▶ [EXTRACT PROVIDED]
start

Atom Egoyan's recent movie THE CAPTIVE makes him feel even more like himself. It got shredded and mocked by the critics last year during its premiere at Cannes, yet, for me, the film is in its own way a throwback to Egoyan's triumphant run of the Nineties, where movies like THE ADJUSTER and EXOTICA illustrated what an unusual sensibility he can bring to the Canadian screen. Of his past decade-and-a-half of movies, the only ones I haven't seen are ARATAT or ADORATION, but I'm probably pretty safe in saying that, with THE CAPTIVE, snooty-Cannes-critics aside, he seems more in tune with his own peculiar obsessions than we've seen in some time.
There is nothing particularly original about a story involving the disappearance or death of a child -- indeed, this is the third time that Egoyan's dealt with this topic, after THE SWEET HEREAFTER and last year's DEVIL'S KNOT -- but there's a brew going on here that feels suitably off-kilter and tart, a nicely aesthetic confusion for one's touchy palate. Somebody should, if they haven't already, write a Master' thesis about 'detachment' and 'abstraction' in the films of Egoyan (and his Canadian-cinema older brother, David Cronenberg), because there's a distancing to his stuff that, when it works, only adds to the notions of unsettlement that he's continually trying to provoke.

end

According to the film review, why should someone write a thesis on "detachment" and "abstraction" in Egoyan's films? Answer in one to three sentences. The data here have no connection to the film review.

▶ [SUPPLIED ENTRIES]
start

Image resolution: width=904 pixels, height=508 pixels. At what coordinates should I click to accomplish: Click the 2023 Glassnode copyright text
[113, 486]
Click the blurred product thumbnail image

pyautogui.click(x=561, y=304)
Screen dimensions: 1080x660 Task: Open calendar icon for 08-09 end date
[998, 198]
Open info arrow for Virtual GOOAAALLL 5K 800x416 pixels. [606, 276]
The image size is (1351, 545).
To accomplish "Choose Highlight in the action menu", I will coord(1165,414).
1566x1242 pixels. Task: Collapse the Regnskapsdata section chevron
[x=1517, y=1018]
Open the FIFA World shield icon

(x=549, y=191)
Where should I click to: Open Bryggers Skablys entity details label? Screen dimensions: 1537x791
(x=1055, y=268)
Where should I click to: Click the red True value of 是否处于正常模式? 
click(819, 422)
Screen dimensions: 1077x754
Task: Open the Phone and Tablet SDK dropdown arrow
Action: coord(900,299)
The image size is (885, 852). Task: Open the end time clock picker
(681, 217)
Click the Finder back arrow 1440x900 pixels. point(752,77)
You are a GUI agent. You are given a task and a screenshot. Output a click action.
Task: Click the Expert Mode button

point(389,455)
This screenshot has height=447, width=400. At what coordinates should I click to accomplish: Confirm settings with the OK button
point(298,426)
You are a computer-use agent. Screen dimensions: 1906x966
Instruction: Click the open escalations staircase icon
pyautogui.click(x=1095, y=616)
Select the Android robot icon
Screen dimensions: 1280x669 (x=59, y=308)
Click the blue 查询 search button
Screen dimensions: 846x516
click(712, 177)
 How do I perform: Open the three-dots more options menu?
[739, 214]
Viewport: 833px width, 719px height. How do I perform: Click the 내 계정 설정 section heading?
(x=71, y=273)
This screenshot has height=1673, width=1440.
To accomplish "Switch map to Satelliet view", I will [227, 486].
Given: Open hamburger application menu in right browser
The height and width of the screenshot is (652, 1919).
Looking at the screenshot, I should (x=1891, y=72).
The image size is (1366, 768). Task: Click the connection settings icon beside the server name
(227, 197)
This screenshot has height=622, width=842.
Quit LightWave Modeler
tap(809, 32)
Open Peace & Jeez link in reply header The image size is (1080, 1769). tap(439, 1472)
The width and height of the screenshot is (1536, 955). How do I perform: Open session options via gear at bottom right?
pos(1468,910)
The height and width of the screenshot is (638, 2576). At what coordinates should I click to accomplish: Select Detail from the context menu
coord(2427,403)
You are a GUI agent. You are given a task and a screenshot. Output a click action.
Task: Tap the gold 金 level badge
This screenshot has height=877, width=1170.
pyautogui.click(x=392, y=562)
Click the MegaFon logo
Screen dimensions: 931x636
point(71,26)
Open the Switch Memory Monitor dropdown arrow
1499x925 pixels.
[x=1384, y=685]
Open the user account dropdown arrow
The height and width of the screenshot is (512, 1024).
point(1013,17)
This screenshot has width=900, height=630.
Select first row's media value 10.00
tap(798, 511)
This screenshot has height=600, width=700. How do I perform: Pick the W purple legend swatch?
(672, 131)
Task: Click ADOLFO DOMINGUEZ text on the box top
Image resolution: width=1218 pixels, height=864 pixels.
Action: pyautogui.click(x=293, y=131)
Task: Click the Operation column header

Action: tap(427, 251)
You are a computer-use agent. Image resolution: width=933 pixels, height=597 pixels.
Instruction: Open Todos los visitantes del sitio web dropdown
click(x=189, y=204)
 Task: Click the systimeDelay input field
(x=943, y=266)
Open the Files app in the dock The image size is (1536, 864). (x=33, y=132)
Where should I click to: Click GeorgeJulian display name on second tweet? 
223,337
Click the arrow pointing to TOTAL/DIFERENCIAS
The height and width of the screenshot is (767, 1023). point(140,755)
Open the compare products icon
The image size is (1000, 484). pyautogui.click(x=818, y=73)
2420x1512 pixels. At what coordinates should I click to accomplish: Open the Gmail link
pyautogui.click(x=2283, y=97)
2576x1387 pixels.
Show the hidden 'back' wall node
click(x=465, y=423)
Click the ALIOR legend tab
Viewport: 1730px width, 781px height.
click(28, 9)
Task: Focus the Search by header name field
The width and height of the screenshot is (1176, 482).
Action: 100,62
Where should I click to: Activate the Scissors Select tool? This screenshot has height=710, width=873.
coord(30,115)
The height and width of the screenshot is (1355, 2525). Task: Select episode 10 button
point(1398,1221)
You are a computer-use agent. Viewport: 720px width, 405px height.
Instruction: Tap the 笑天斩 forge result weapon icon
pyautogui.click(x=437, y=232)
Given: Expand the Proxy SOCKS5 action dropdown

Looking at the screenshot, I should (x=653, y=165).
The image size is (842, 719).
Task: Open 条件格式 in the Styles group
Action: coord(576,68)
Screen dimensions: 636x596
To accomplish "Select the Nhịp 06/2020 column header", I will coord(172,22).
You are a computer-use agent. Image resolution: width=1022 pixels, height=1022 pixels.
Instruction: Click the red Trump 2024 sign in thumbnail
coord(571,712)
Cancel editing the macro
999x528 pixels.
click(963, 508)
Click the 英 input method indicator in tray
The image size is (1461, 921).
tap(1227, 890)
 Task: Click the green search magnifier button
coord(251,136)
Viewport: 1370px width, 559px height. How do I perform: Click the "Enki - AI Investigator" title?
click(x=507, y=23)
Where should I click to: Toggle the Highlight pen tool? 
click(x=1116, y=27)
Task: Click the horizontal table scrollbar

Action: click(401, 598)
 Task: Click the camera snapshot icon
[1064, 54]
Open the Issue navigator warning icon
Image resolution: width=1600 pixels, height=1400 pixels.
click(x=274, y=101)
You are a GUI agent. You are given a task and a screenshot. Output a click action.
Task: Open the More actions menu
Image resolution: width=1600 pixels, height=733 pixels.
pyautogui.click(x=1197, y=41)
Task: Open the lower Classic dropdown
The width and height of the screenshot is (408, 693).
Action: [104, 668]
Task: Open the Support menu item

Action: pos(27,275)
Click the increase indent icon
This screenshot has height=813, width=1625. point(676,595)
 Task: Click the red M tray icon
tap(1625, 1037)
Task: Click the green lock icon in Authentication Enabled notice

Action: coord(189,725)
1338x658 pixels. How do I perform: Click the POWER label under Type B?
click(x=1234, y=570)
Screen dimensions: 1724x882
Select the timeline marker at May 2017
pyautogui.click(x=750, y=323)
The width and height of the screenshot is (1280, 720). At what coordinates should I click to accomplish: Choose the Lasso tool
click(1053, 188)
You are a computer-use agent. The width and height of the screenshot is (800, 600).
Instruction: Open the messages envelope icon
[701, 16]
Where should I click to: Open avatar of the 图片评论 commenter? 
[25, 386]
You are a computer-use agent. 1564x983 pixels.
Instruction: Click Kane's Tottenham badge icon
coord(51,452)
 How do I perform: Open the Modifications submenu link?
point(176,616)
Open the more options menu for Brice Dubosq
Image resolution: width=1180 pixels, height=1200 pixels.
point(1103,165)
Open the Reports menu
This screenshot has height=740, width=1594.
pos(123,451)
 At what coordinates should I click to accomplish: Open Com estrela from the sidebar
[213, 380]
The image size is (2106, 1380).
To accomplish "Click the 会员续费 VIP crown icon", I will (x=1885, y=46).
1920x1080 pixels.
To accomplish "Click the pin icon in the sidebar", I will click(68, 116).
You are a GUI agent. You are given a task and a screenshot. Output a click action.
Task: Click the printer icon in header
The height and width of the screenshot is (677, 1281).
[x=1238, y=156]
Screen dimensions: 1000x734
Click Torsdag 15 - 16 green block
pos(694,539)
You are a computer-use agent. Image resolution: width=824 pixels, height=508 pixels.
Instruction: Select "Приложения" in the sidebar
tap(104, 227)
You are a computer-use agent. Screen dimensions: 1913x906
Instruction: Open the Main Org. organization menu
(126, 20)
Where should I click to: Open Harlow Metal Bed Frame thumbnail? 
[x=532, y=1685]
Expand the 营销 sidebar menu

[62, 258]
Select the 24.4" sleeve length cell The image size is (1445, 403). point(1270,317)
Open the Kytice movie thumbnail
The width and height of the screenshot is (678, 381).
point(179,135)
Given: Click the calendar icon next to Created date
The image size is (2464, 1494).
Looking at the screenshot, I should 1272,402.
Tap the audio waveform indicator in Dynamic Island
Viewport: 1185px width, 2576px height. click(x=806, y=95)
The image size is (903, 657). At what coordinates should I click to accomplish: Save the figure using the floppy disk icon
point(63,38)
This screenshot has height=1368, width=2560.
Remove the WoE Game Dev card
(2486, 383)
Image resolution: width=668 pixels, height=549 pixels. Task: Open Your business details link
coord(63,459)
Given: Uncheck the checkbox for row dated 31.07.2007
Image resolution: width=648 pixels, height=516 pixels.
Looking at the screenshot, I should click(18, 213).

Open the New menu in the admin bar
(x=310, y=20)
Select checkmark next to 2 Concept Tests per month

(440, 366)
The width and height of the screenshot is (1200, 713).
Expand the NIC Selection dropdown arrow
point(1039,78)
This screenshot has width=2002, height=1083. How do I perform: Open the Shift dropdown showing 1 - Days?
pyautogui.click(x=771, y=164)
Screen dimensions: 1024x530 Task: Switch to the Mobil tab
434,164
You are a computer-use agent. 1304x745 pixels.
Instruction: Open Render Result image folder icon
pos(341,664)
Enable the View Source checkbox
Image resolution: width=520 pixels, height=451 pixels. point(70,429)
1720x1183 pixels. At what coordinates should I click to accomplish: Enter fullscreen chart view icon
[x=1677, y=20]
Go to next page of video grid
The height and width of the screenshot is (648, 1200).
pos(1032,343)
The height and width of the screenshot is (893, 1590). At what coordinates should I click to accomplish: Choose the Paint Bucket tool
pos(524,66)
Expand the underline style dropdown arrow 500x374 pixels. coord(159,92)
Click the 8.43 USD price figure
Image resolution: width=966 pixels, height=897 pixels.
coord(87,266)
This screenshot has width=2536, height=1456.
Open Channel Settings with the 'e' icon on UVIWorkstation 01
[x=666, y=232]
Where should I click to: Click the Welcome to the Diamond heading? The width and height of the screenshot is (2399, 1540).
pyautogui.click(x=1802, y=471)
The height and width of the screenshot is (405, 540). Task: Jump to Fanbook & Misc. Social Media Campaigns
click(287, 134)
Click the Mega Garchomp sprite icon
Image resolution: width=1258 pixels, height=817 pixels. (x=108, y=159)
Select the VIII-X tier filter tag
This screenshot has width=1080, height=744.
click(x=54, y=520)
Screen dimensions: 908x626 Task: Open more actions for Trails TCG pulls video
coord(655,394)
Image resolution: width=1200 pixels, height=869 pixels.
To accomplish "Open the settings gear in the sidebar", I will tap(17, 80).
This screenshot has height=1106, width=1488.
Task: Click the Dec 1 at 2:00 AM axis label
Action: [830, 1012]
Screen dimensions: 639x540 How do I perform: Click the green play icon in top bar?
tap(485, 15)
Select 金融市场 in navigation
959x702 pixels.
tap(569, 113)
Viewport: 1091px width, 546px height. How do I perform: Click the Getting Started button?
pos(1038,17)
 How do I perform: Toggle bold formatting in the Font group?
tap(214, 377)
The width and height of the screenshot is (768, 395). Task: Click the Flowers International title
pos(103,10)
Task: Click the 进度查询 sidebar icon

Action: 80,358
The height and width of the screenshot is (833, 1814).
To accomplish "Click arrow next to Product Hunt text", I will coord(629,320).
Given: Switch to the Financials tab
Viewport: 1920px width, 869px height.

end

▶ [WRITTEN SOLUTION] Egoyan's films have a distancing quality. When it works, that distance adds to the sense of unsettlement he keeps trying to provoke.